— begin TASK DATA —

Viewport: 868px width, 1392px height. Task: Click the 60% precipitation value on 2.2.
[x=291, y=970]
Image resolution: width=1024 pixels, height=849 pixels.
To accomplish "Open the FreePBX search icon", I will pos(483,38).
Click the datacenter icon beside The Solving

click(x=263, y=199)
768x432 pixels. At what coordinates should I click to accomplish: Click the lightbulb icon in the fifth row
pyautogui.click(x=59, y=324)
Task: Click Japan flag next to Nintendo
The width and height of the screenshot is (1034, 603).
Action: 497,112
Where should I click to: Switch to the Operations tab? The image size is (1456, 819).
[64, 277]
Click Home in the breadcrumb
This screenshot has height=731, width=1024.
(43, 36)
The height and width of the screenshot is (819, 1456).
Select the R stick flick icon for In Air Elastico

— end TASK DATA —

WHAT YOU WILL DO - Copy out the items verbatim, starting at the first line and ending at the line containing "click(x=263, y=199)", including both of those lines.

COMPLETE ANSWER -
Viewport: 868px width, 1392px height. Task: Click the 60% precipitation value on 2.2.
[x=291, y=970]
Image resolution: width=1024 pixels, height=849 pixels.
To accomplish "Open the FreePBX search icon", I will pos(483,38).
Click the datacenter icon beside The Solving

click(x=263, y=199)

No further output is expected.